In essence, best-of-breed products would create a new set of integration challenges. Operationally, I’ve fulfilled the needs of each department very nicely by providing them with all the latest “bells and whistles” in terms of functionality. Strategically, however, I’ve created a monster for myself.
Support was another key consideration for BendPak. When examining the adoption rate of SaaS solutions in the small/mid-sized business market, we realized many systems required significant internal manpower for implementation and maintenance. Where larger companies may have the resources to tackle these jobs, we did not.
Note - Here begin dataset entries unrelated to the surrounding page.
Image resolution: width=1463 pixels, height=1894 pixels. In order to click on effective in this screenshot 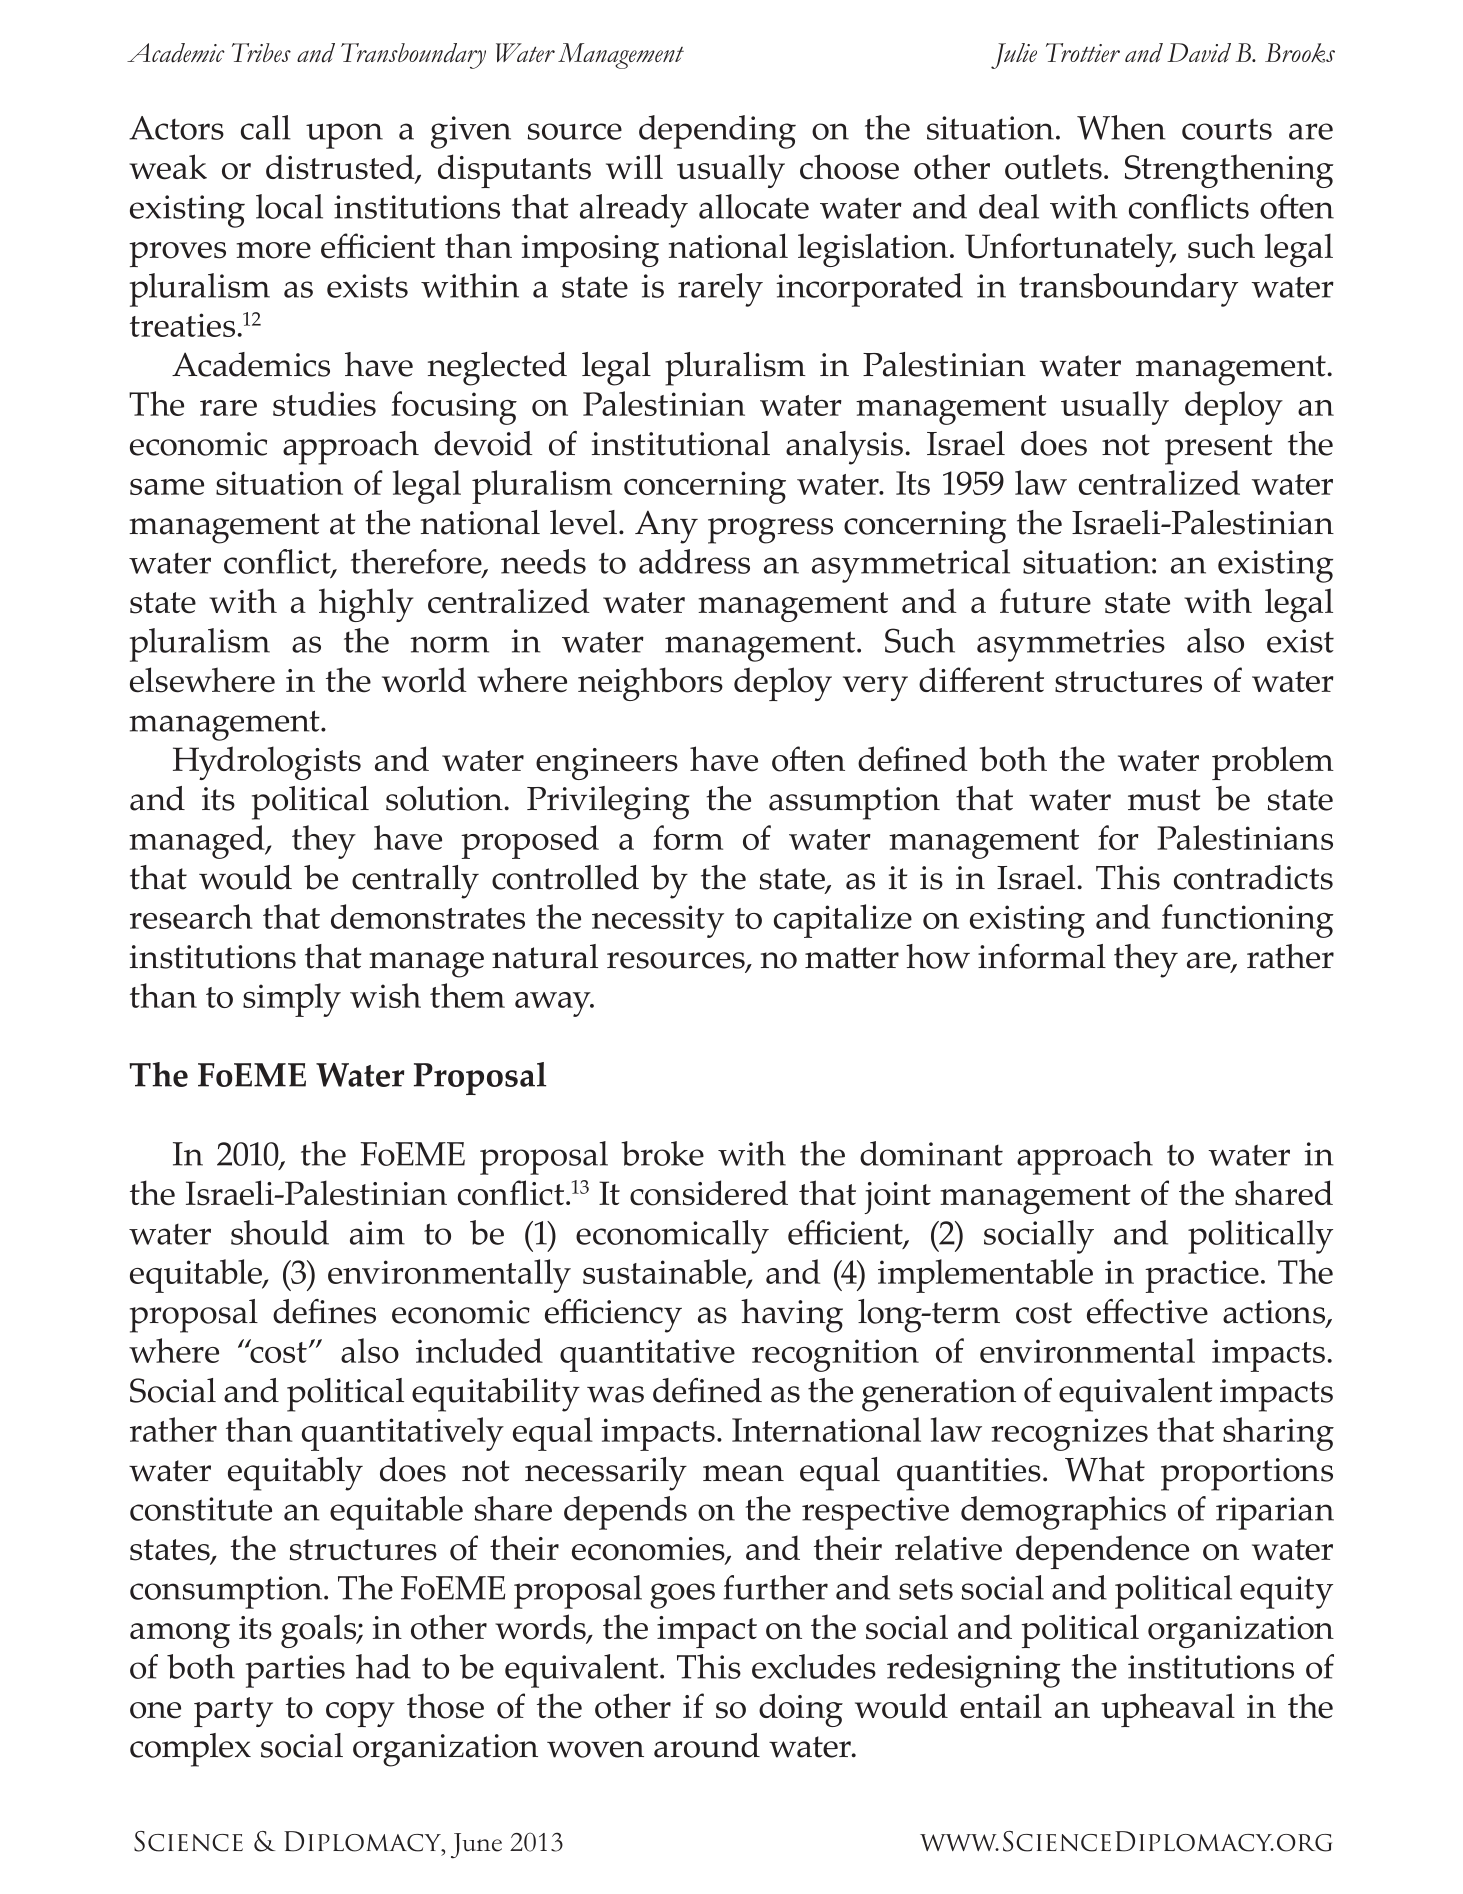, I will do `click(1147, 1311)`.
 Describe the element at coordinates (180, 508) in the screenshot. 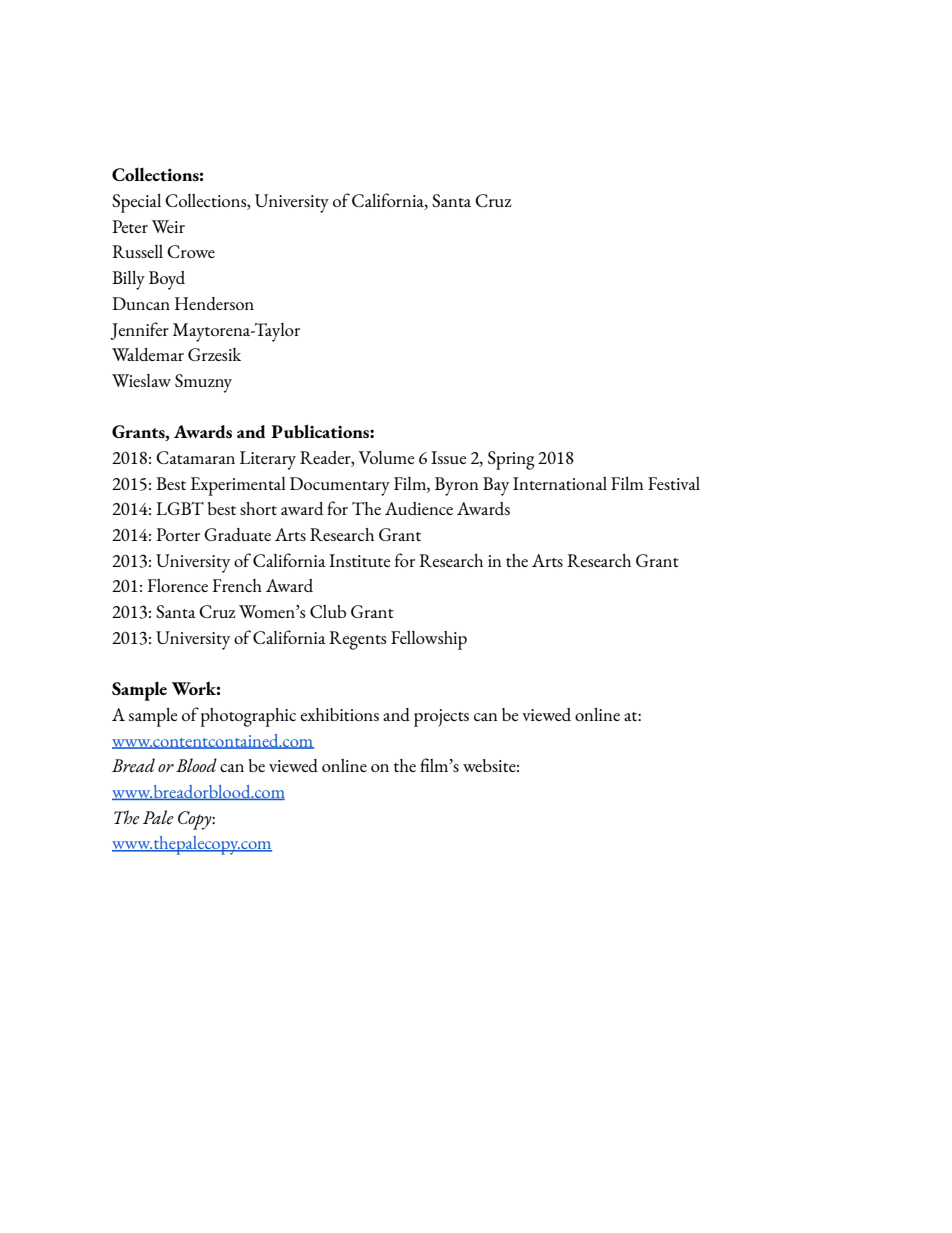

I see `LGBT` at that location.
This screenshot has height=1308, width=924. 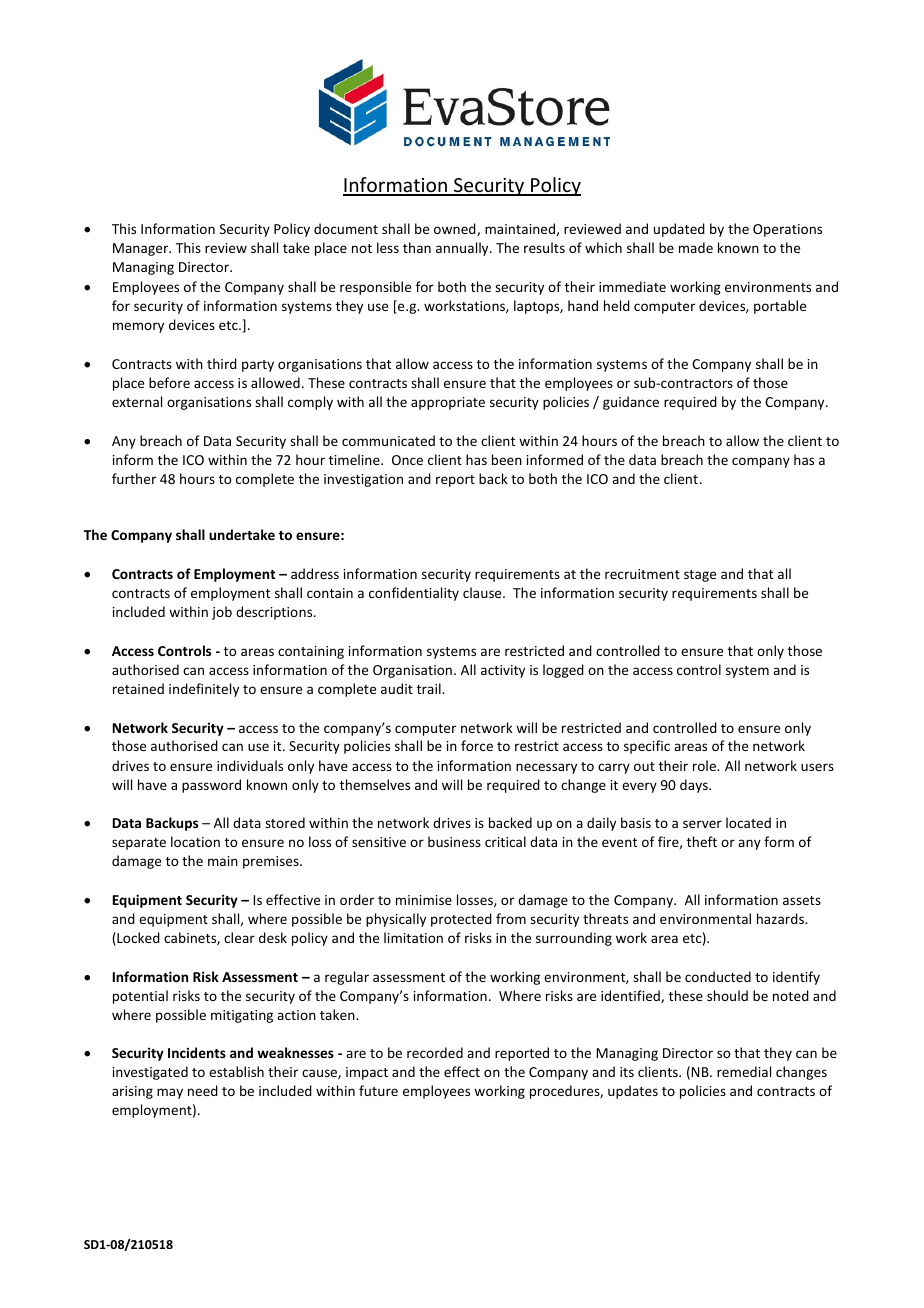 I want to click on made, so click(x=696, y=247).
Throughout the purchase process, cost was an overriding concern. We quickly realized that by choosing a set of best-of-breed solutions, our cost would be higher than it would be for a suite. Much of this cost differential could be attributed to integration point costs—how one vendor’s upgrades would impact the other systems and the costs associated with updating each one.
The overarching need for a business “truth” pushed us to a single suite solution that was capable of tying all master business data and processes together.
SandHill.com: What has been the impact of the SaaS ERP suite?
Sina Moatamed: A company-wide deployment always causes a massive cultural shift. But it isn’t about having a different UI experience in their application. It’s about all employees gaining a better view of the business process from end-to-end and then understanding how the changes made in one area will impact several others.
Executive management can now clearly see how the company is performing. There is no longer speculation and debate about which data sets from different spreadsheets should be the information by which decisions are made. Now, there is a master view of the company’s data with granularity in sales, export, customer service, and other operations. We can see what products are selling, what product revision work has to be done, how that compares to prior efforts, and so on.
Across the company, users’ adoption was a challenge, because there’s always a bias for people to say, “Here’s how we solved the problem before,” rather than, “Here is the information we need to get, now how does one derive the same kind of information from this system?” But as users realize the new system can do everything they need to do and provide better information to the organization in the process, they become increasingly satisfied. It’s the change management piece that you have to be most mindful of when implementing a suite like this.
SandHill.com: Do you have any advice for other CIOs facing the SaaS best-of-breed/suite decision?
Sina Moatamed: For a successful medium enterprise like BendPak, adopting a company-wide SaaS suite has major implications for the company overall. Before, we prided ourselves on functioning in a very nimble fashion. We would bring in whatever piece of technology we needed to make something happen.
Now, we’re operating in a more structured environment. The SaaS suite has brought consistency and controls to our operations, which will enable us to make better, faster business decisions and continue to successfully grow.
For a CIO, I believe the key to adopting a SaaS ERP suite successfully is to be relentless: Understand your business processes and core services on which the business relies, make sure you are communicating at all levels of the organization, stay true to your mission, and your company will reap the benefits.
But the enterprise-wide impact of suite solutions means you must have the support and patience of top management as well. But when CIO and CXO commitment aligns, the potential for IT to transform a mid-sized enterprise’s performance is significant.